The polymerase reads (from the SMRT-bell ) are used to produce a consensus sequence as there will be many subreads of the same sequence.
What are the key features of PacBio sequencing?
Features:
- Like Illumina, PacBio is an example of sequencing by synthesis
- PacBio also uses fluorescently-labelled nucleotides, however the label is on the phosphate group, not the base, so it is removed when the strand is extended
- Unlike Illumina, PacBio sequences a single molecule at a time, so no PCR amplification is required
- No pause is required between base incorporations, meaning that data can be accumulated continuously. This is referred to as Single Molecule Real Time sequencing (SMRT sequencing)
- PacBio can detect fluorescence from a single molecule due to the use of Zero-Mode Waveguides (ZMWs)
- Individual read error rates are fairly high (13-15%), but this can be compensated using circular consensus sequencing (CCC)
What is DNA methylation?
DNA methylation involves the addition of a methyl group to the C5 carbon residue of cytosine. This is distinct from histone methylation. Methylation can change the activity of a DNA segment without changing the sequence. When located in a gene promoter, DNA methylation typically acts to repress gene transcription
Uses of DNA methylation?
Methylation is an important epigenetic modification in higher eukaryotes, involved in many processes:
- Regulation of gene expression
- X chromosome inactivation
- Silencing of germline-specific genes and repeat regions
- Repeat regions
- Imprinting (use of methylation to distinguish maternal and paternal alleles). This is important in the genetic conditions Angelman’s syndrome (associated with a deletion of a region of the maternal copy of chromosome 15) and Prader-Willi syndrome (associated with a deletion of the same region of the paternal copy)
- In bacteria, methylation is used to distinguish “self” DNA from “non-self”, e.g. from phage. The non-self DNA can be digested using restriction endonucleases, acting as an immune system. Methylation also plays an important role in controlling bacterial DNA replication, limiting it to a single replication per cell cycle
How does direct methylation sequencing in PacBio work?
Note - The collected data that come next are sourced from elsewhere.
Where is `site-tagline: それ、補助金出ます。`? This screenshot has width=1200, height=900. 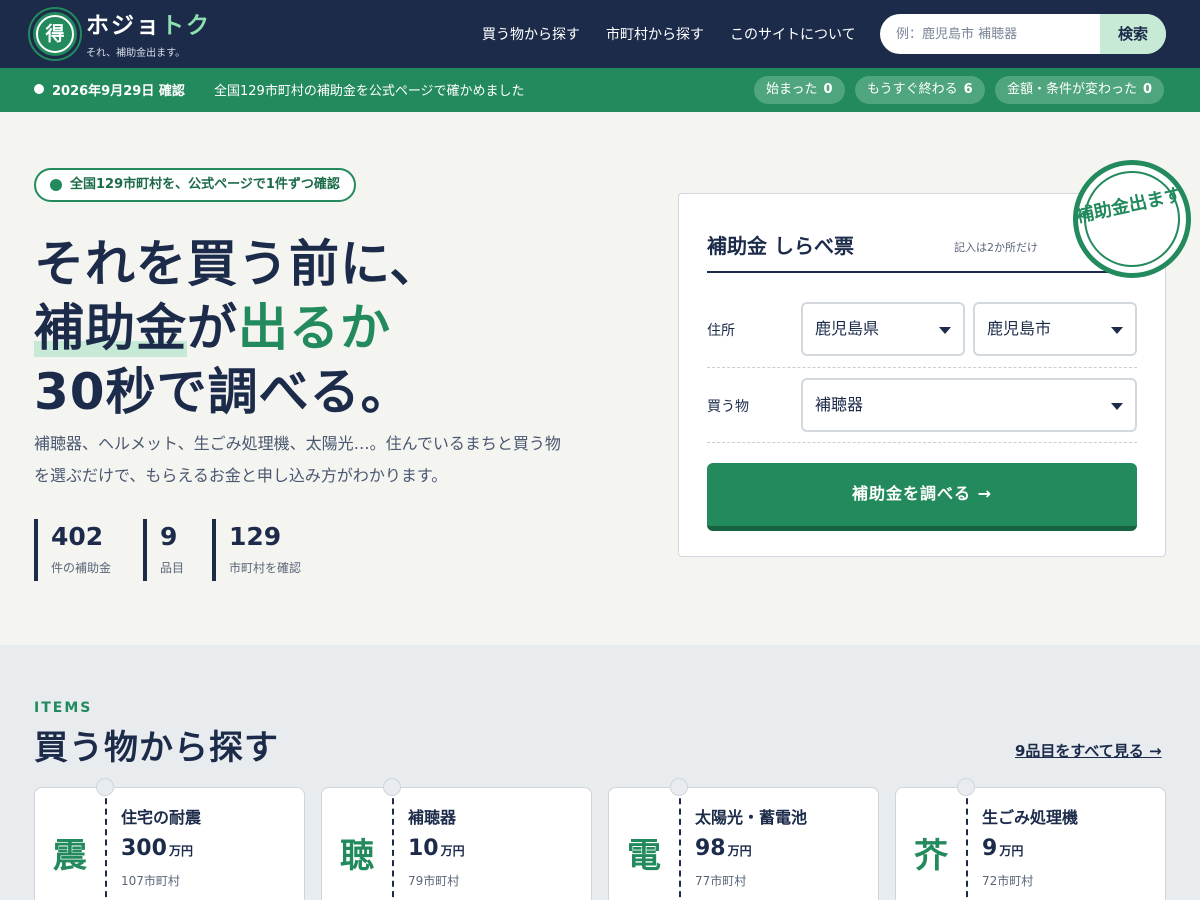 site-tagline: それ、補助金出ます。 is located at coordinates (136, 54).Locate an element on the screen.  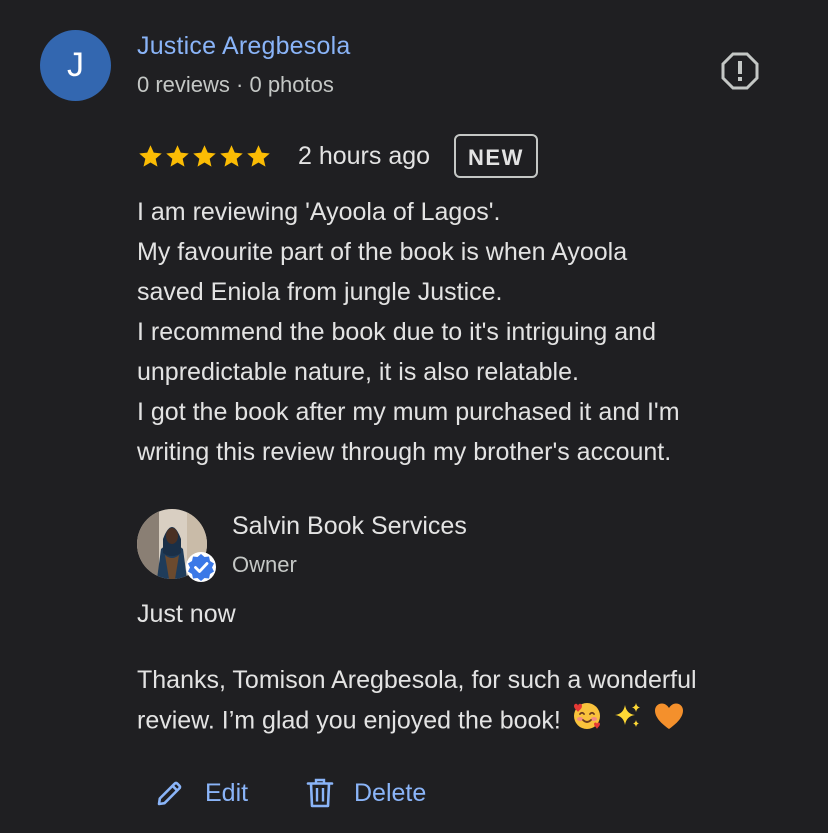
star-rating is located at coordinates (204, 156).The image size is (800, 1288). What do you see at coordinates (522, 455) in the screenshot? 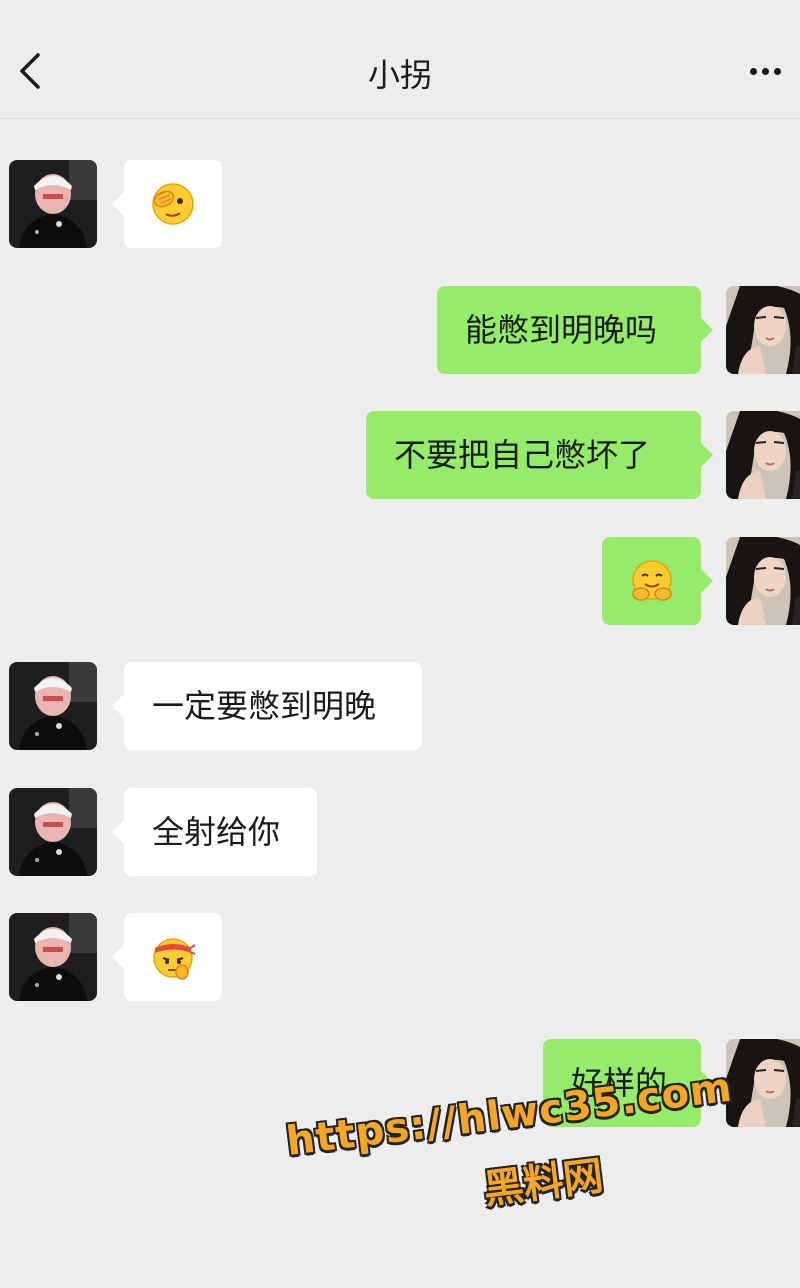
I see `message-text: 不要把自己憋坏了` at bounding box center [522, 455].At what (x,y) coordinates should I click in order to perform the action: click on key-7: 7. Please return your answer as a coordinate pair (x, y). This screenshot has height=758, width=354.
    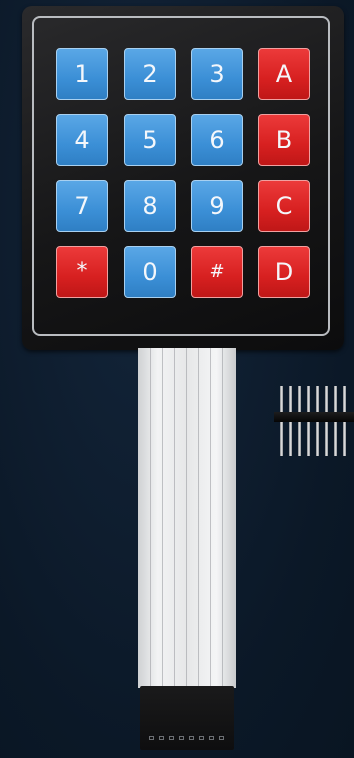
    Looking at the image, I should click on (82, 206).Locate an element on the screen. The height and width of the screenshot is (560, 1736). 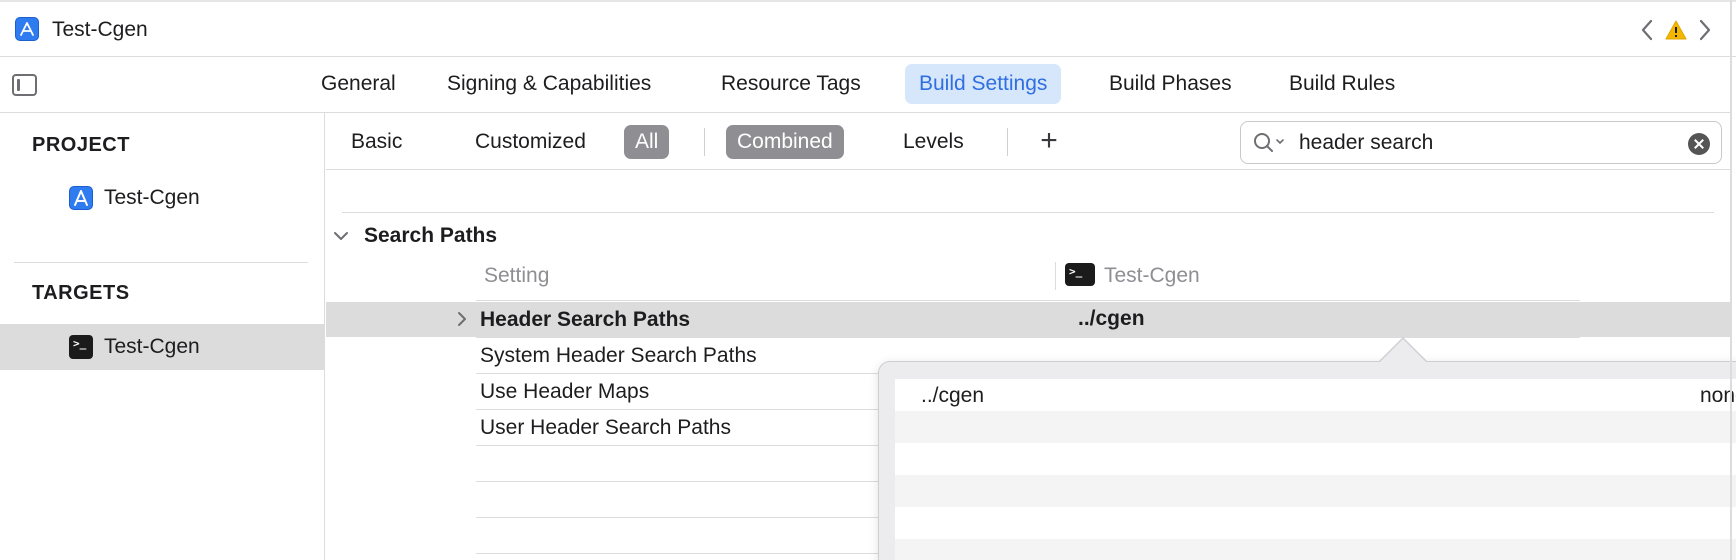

PacBio single molecule real-time (SMRT)-sequencing allows methylated bases to be distinguished from unmethylated ones. This includes methylated adenine as well as cytosine. The presence of a methylated base delays the progress of the polymerase, and can be detected by analysis of the polymerase kinetics.
How does Oxford Nanopore work?
Oxford Nanopore sequencing uses pore proteins embedded within an artificial membrane which is electrically insulating. The pore protein is currently CsgG from E.coli. The motor protein pushes a single strand of the DNA through the pore, and this results in a change in the electrical current flowing through the pore. Sequencing does not happen a single base at a time - several bases can pass through the pore at the same time and the short sequences of e.g. 5 bases each have their own characteristic signal. There are software packages which convert this “squiggle” into DNA sequences.